Inflation Will Increase If Government Spending Spree Continues: Study
Central banks including the Federal Reserve will fail to curb inflation unless governments start to be responsible for spending, according to a study presented to central bankers at a Jackson Hole conference in Jackson Hole, Wyoming.
The authors of the study, Francesco Bianchi of Johns Hopkins University and Leonardo Melosi of the Chicago Fed, warned that increasing interest rates would end up in stagnation without adequate constraints on government spending.
“If the monetary tightening is not supported by the expectation of appropriate fiscal adjustments, the deterioration of fiscal imbalances leads to even higher inflation pressure.
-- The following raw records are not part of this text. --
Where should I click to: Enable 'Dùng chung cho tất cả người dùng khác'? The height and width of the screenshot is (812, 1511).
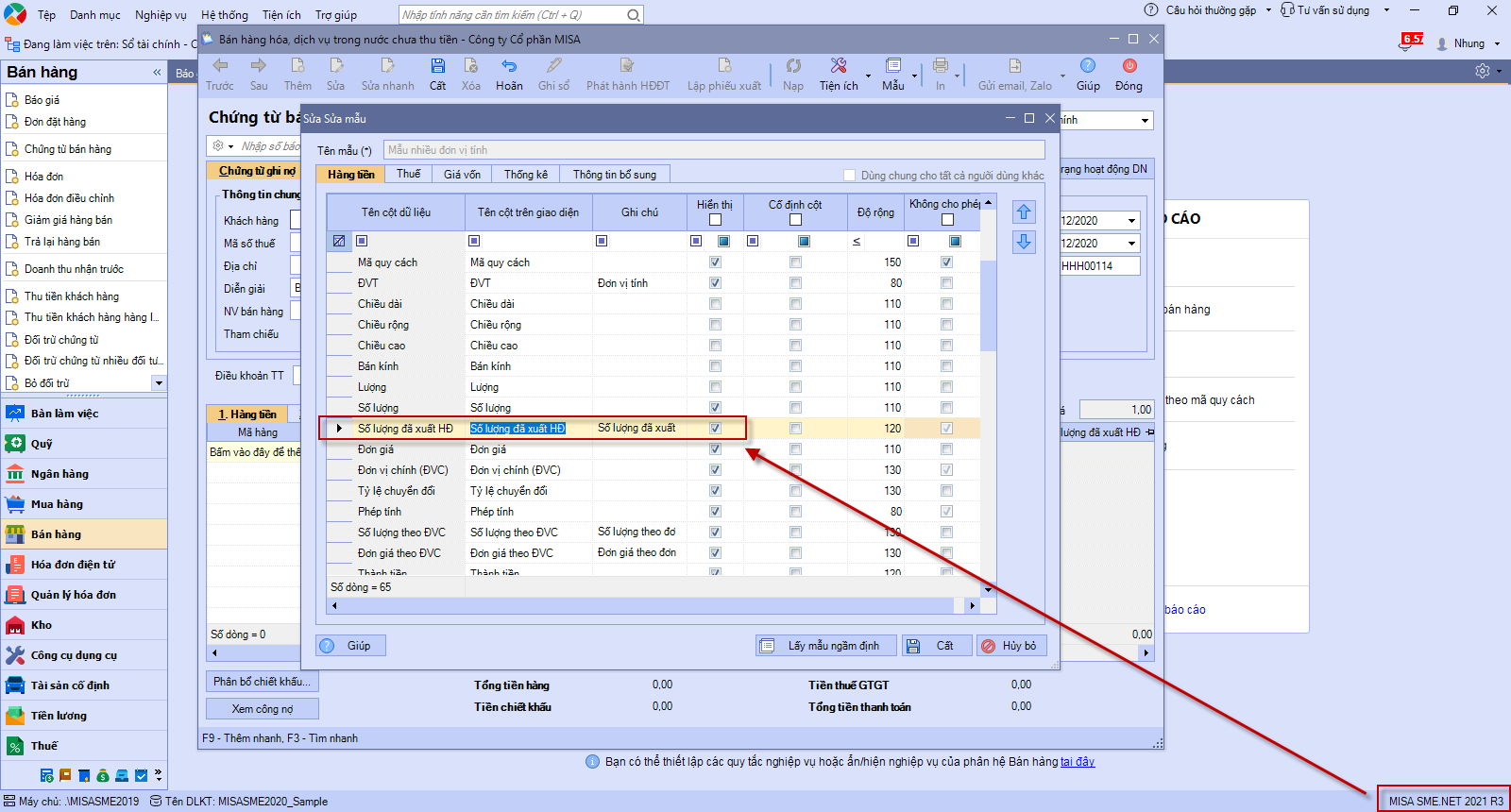(849, 176)
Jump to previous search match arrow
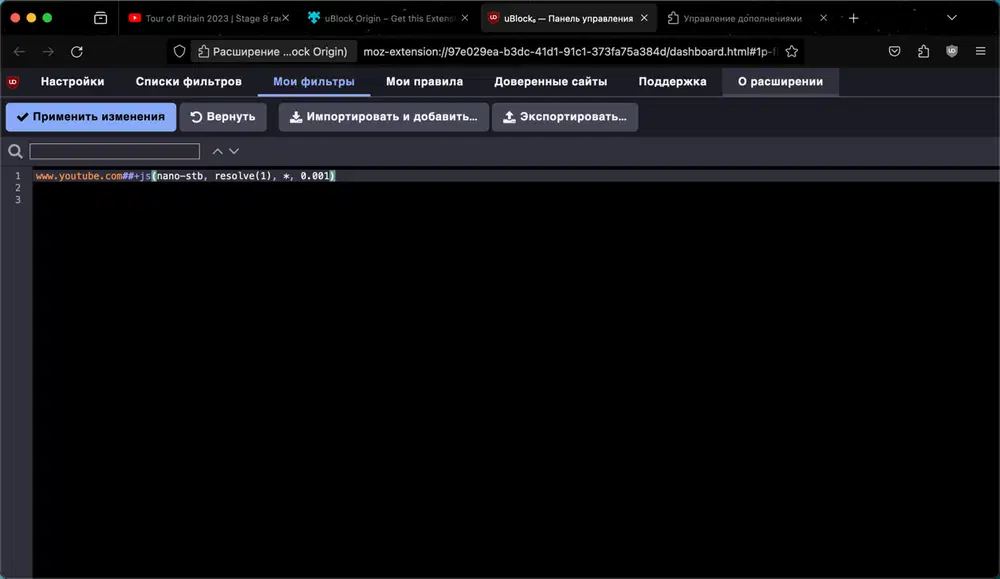 (x=217, y=151)
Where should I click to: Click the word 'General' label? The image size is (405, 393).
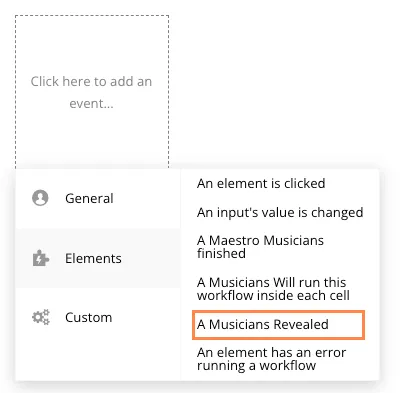click(89, 198)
As a result, a vicious circle of rising nominal interest rates, rising inflation, economic stagnation, and increasing debt would arise,” they wrote in the study (pdf).
If governments are not spending money responsibly, inflation will be driven up by the private sector’s expectations of high inflation while at the same time the economic output is reduced by hawkish monetary policy, they explained.
“The more hawkish monetary policy would have lowered inflation by only 1 percentage point at the cost of reducing output by around 3.4 percentage points,” the authors wrote. “This is a quite large sacrifice ratio.”
Spending Spree Is Back
After a short pause following the wave of COVID-related stimulus spending, government spending is back in the United States.
President Joe Biden signed the Democrat-backed “Inflation Reduction Act” on Aug. 16, which includes around $433 billion in new spending. The Democrats claimed that the bill will reduce the deficit by around $292 billion annually through stricter tax code enforcement.
President Joe Biden signs the Inflation Reduction Act as Democrat lawmakers look on at the White House in Washington, on Aug. 16, 2022. (Drew Angerer/Getty Images)
The president also announced a massive student loan cancellation plan on Wednesday.